A BRADY FAREWELL
AFTER A HALF A CENTURY IN THE BUSINESS, ATLANTA’S BRADY BUNCH MOVES ON.

Byline: Georgia Lee

ATLANTA — The Apparel Mart has bid farewell to the Brady bunch — Frank J. Brady & Sons — a multiline, family-owned sales firm that closed its doors in September.
Frank and Kaye Brady, who spent 50 years in the industry, will retire from “an industry we truly loved,” Frank Brady said. Their sons, Douglas and Stuart, will pursue other career areas, as their siblings, Brian and Janet did a few years ago, after all had worked in the family business.
Frank Brady, the patriarch, was born in New York, the son of Irish immigrants. In 1948, he started his sales career with Kleinerts, a manufacturer of rubber goods, including swim caps, girdles and baby pants.
While traveling for Kleinerts, Brady met his future wife, then a buyer for a Madison, Wis., department store. The two married in 1956.
In 1962, Brady became a regional sales manager and eventually vice president of Koret of California. In 1979, he launched an independent sales firm. With a 1,200-square-foot third floor showroom, Brady was one of the Apparel Mart’s original tenants. His showroom eventually grew to a 4,000-square-foot space with seven lines.

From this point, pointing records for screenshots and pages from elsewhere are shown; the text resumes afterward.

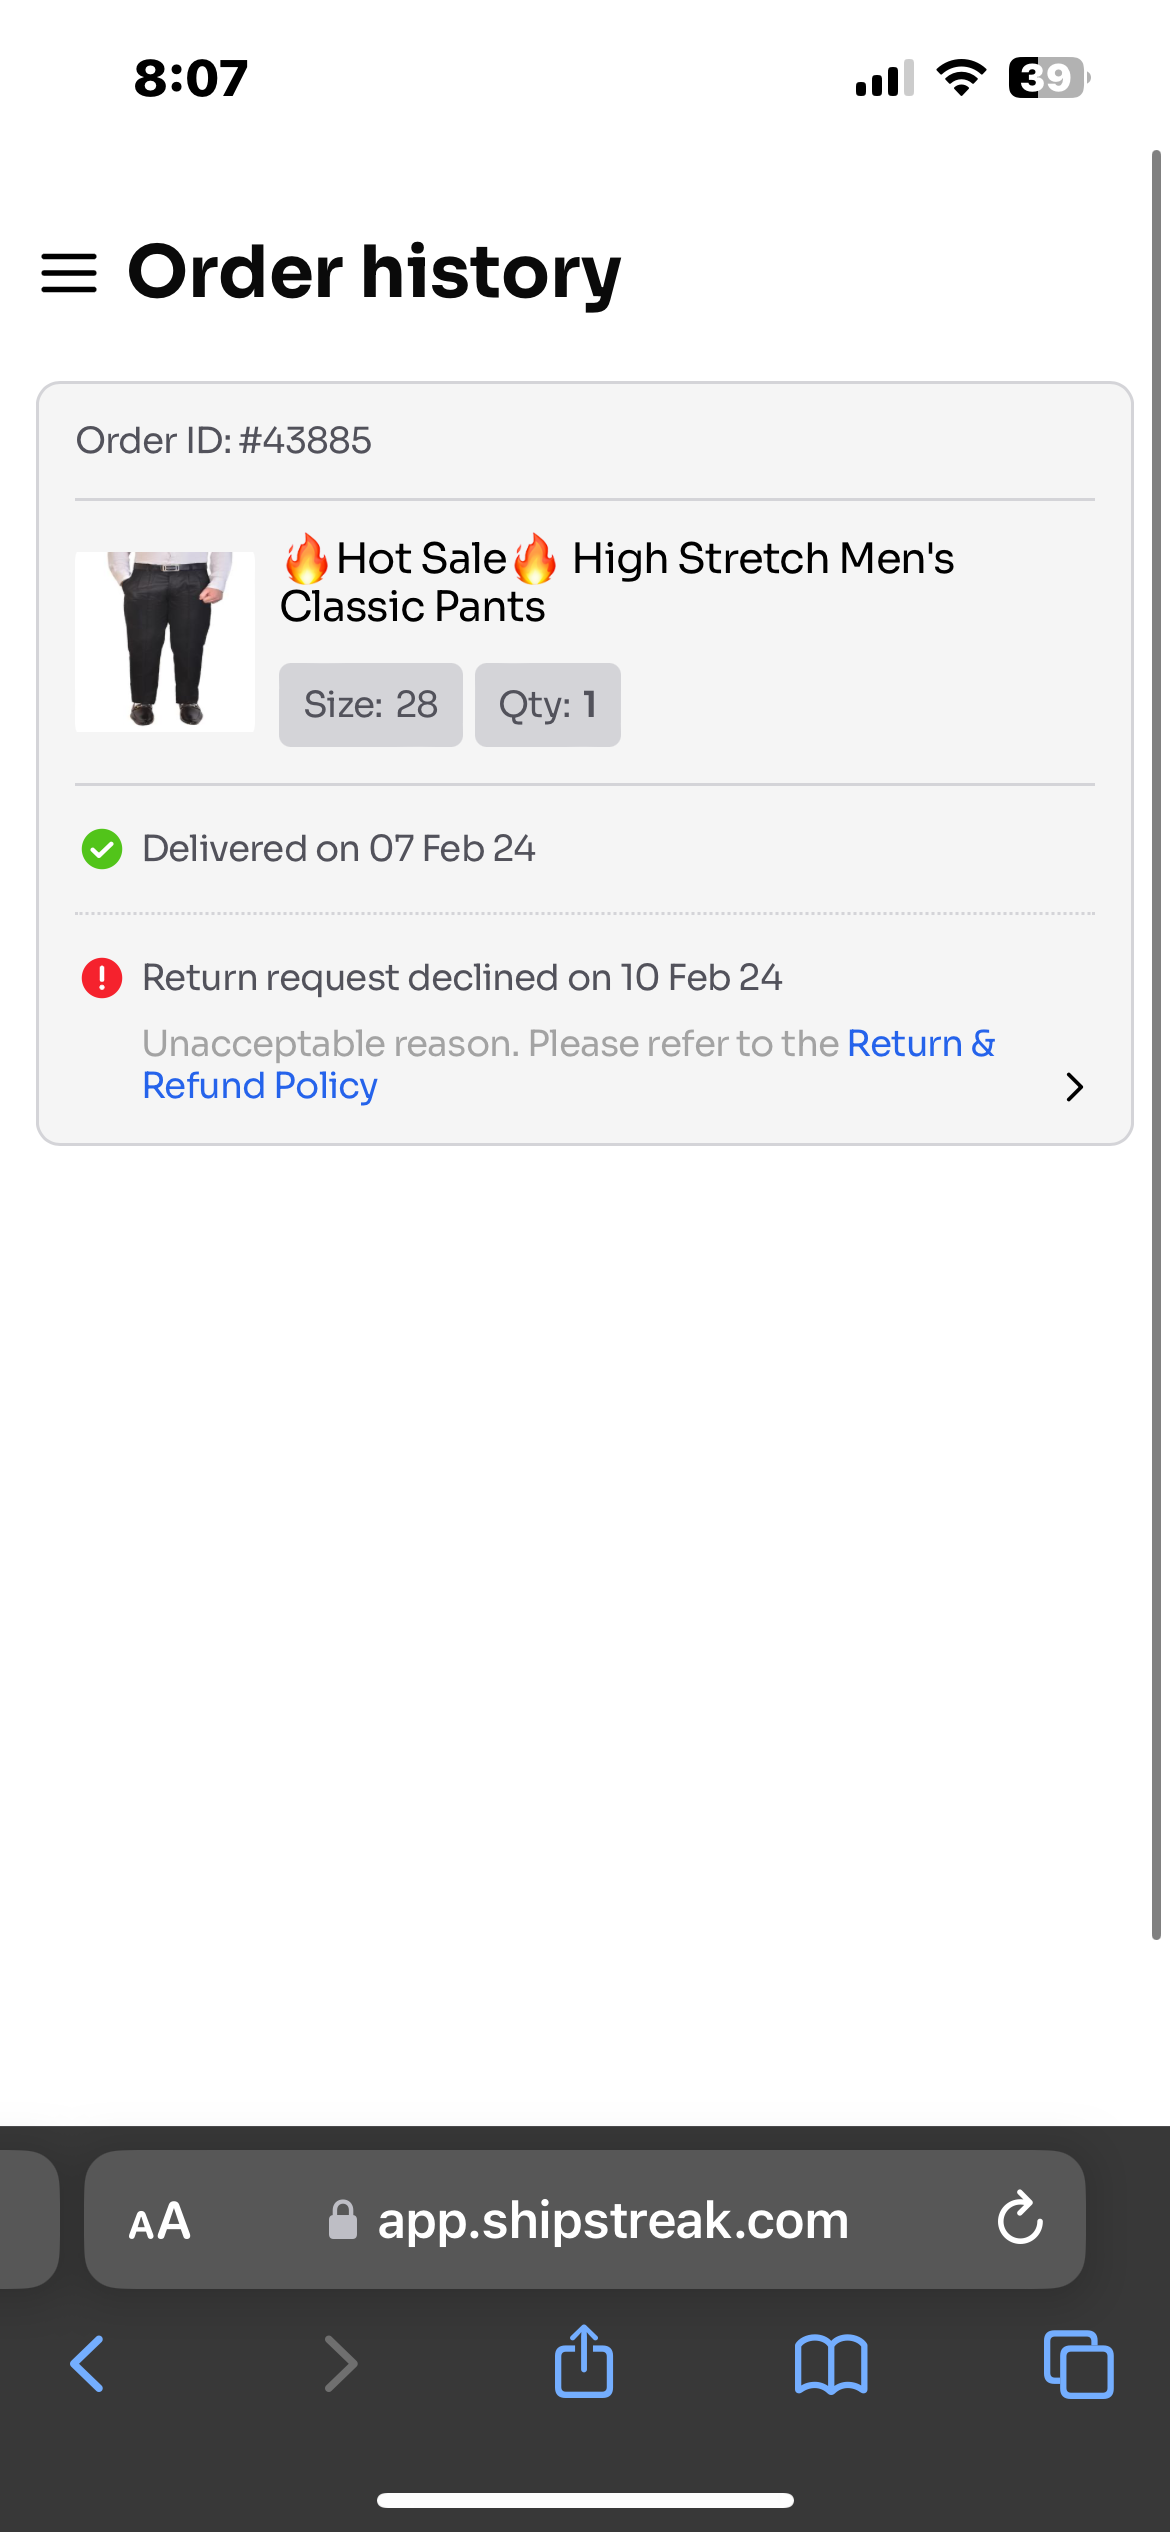The height and width of the screenshot is (2532, 1170).
Task: Show open Safari tabs
Action: (1078, 2364)
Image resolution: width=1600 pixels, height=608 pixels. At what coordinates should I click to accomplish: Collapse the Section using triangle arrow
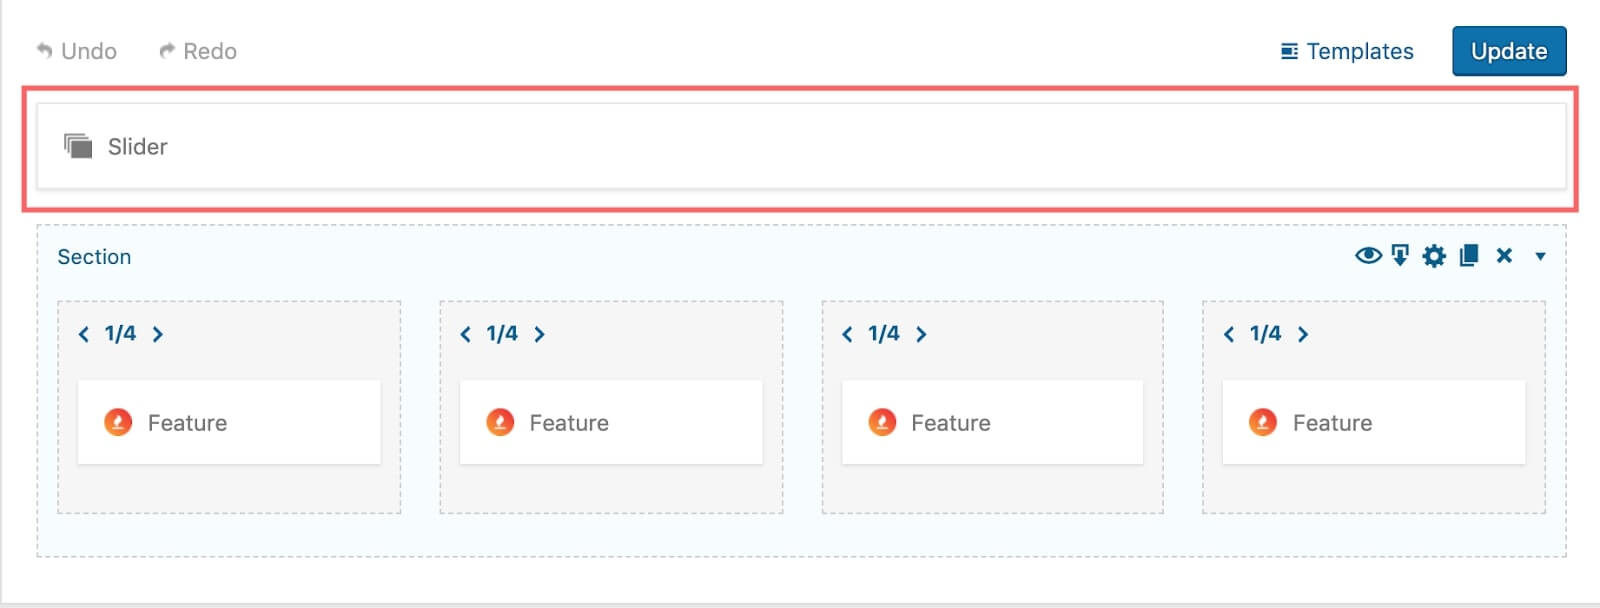pyautogui.click(x=1540, y=256)
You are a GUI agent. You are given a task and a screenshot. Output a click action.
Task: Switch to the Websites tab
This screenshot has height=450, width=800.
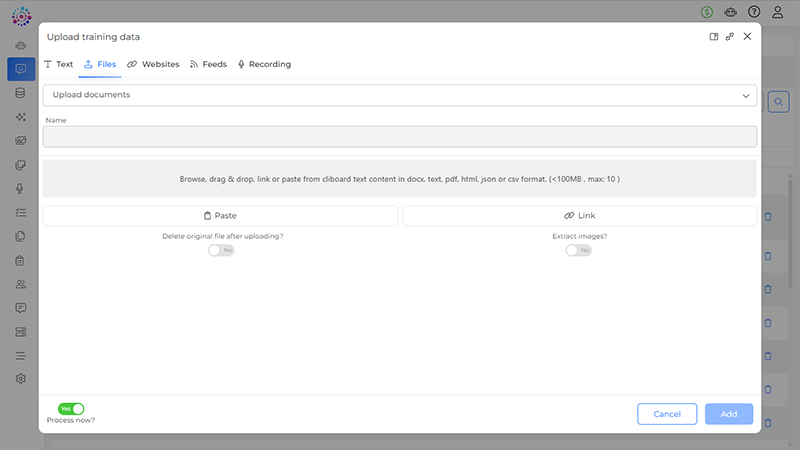pos(153,64)
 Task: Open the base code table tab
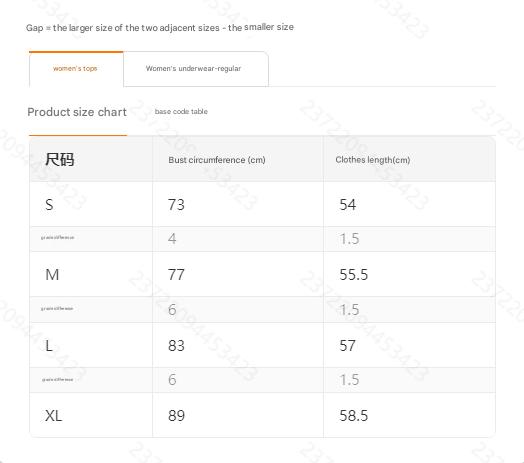tap(181, 112)
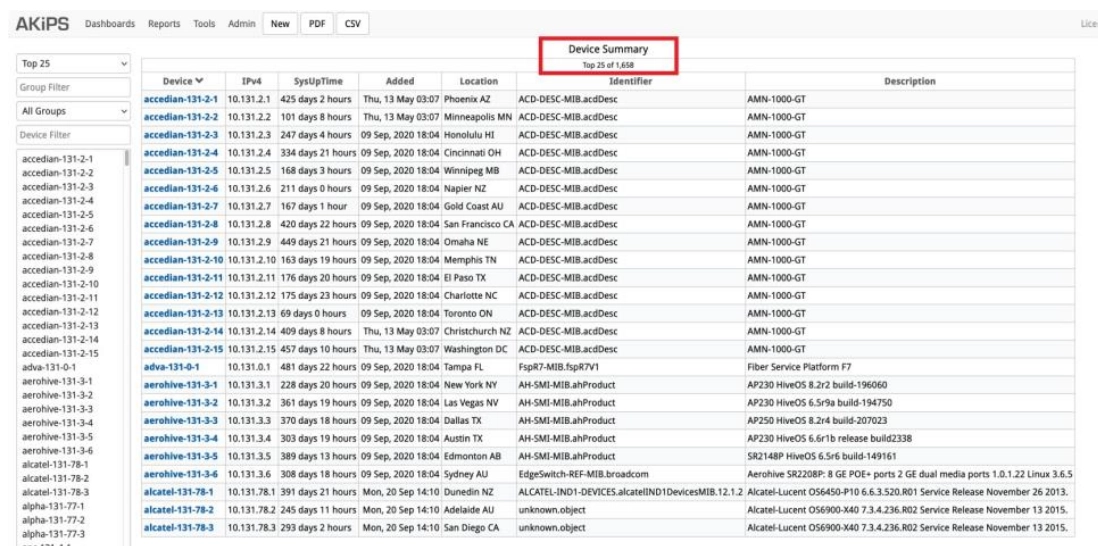1098x546 pixels.
Task: Export the report as CSV
Action: click(351, 24)
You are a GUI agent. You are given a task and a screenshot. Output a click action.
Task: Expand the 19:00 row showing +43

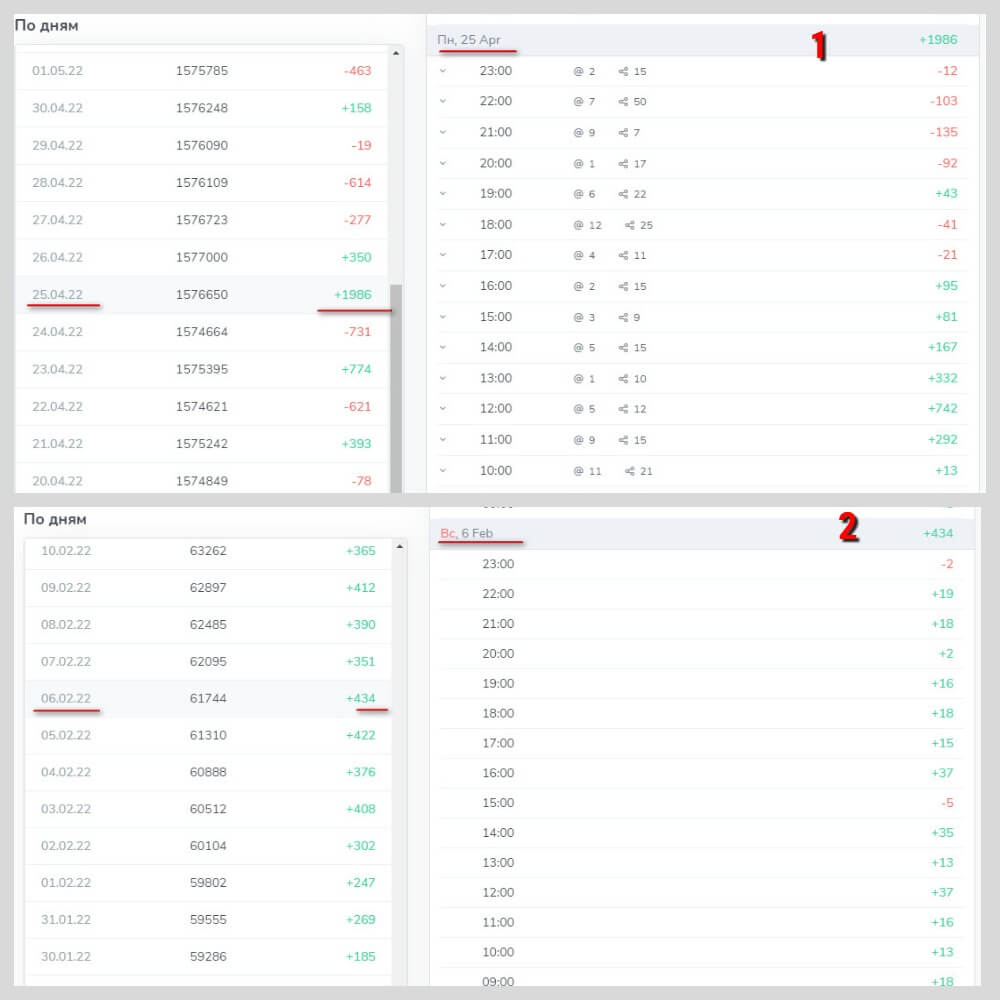click(x=443, y=194)
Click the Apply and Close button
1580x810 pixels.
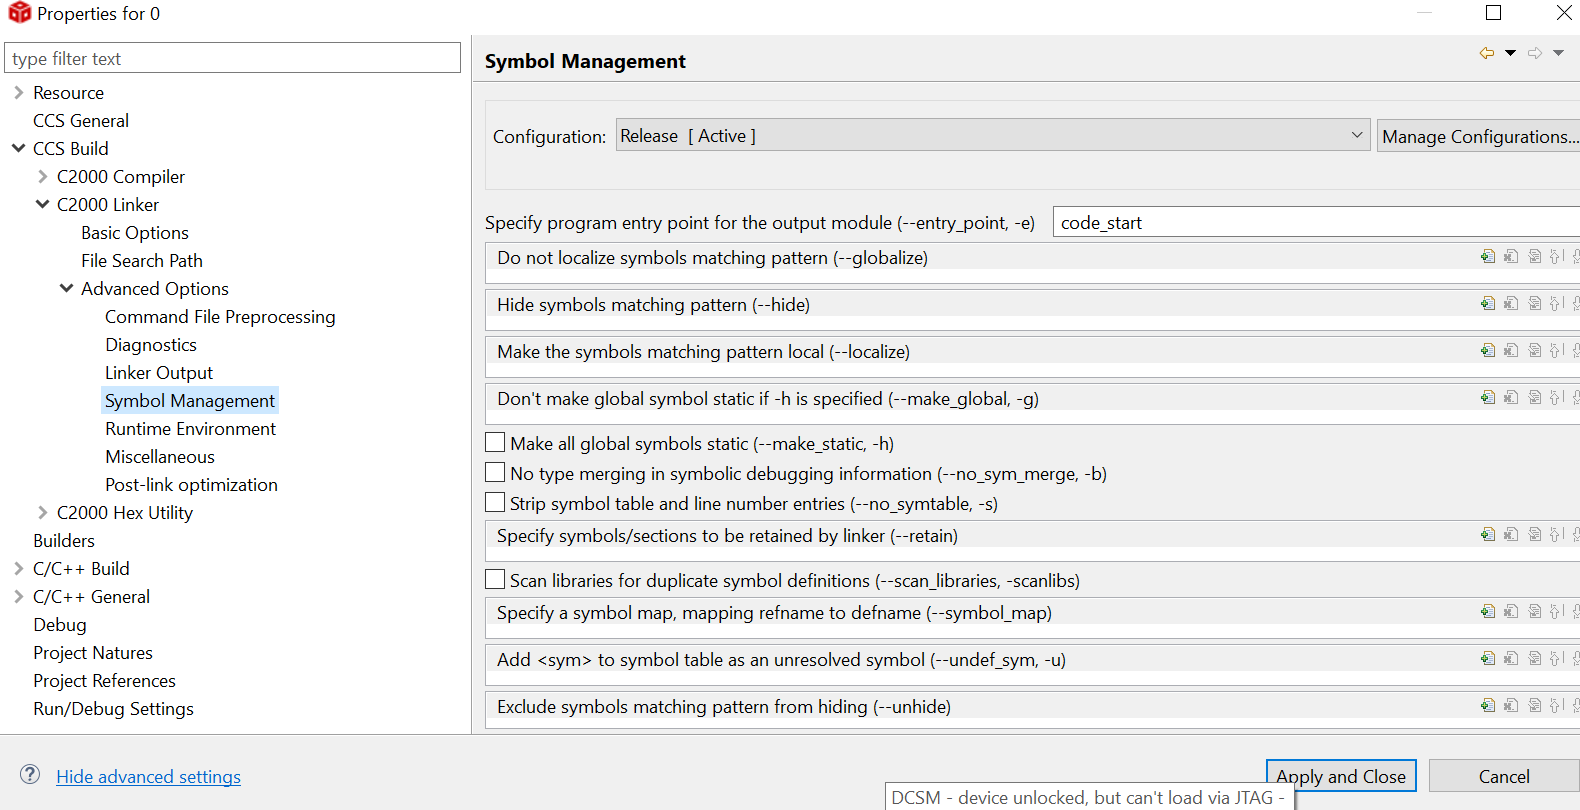(x=1340, y=776)
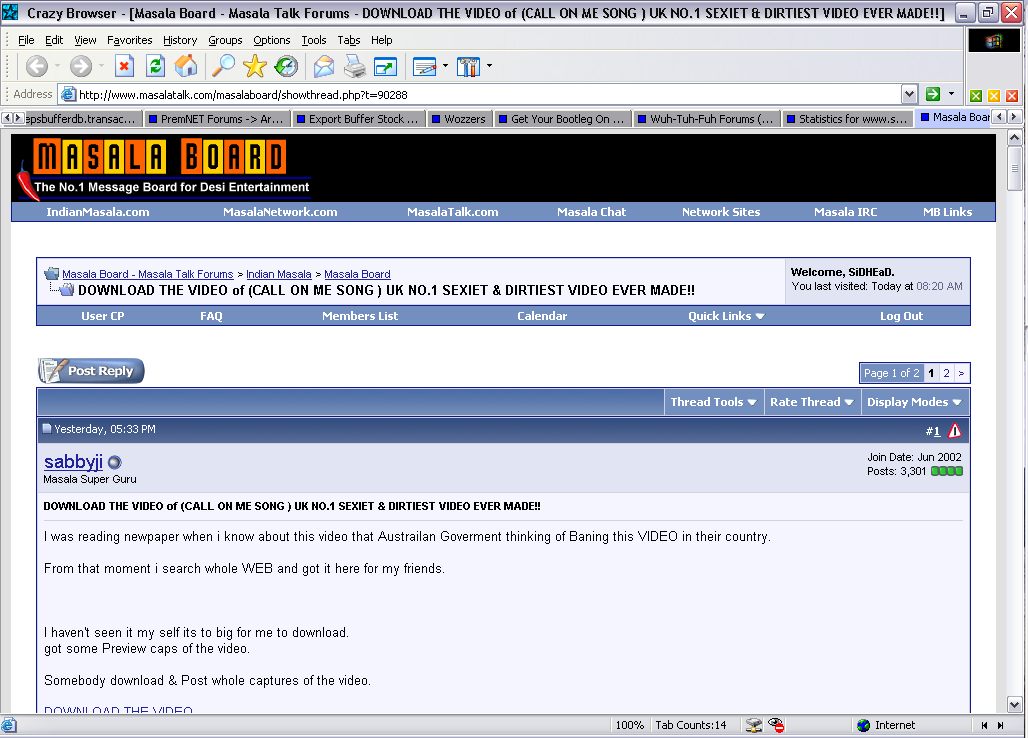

Douglas Brady, as a Wake Forest University graduate in anthropology, asked to accompany his father on a two-week sales trip to Florida in 1980. The trip was the genesis of Brady & Sons, as older siblings Stuart and Brian followed suit, all joining the business in the following years.
Daughter Janet also worked a stint as a sales assistant for a year in 1979.
“At 13, she asked for a subscription to Seventeen magazine,” said Frank Brady. “In high school, she was voted ‘best dressed’ and ‘most radical.”‘
Brady said the most gratifying thing about his 17 years as an independent sales rep was “working as a family, and watching the children pick it up, talking about it at the breakfast table.”
Although he describes business as “strong, with strong indications for the fourth quarter,” his decision to close now was based on future considerations.
“Business is changing, with the Internet, catalogs and discounters,” he said. “It’s a more exciting world, with new opportunities, but at the same time, we’ve lost the emphasis on personal relationships, the more polite atmosphere that made doing business a pleasure.”
Asked what he would do if he had to start his career today, Brady replied, without hesitation, “computers.”
More than the lines they carried, buyers will miss their unique brand of hospitality — from the home-cooked meals and special spice teas to the smiles they always had for everyone that came in their doors.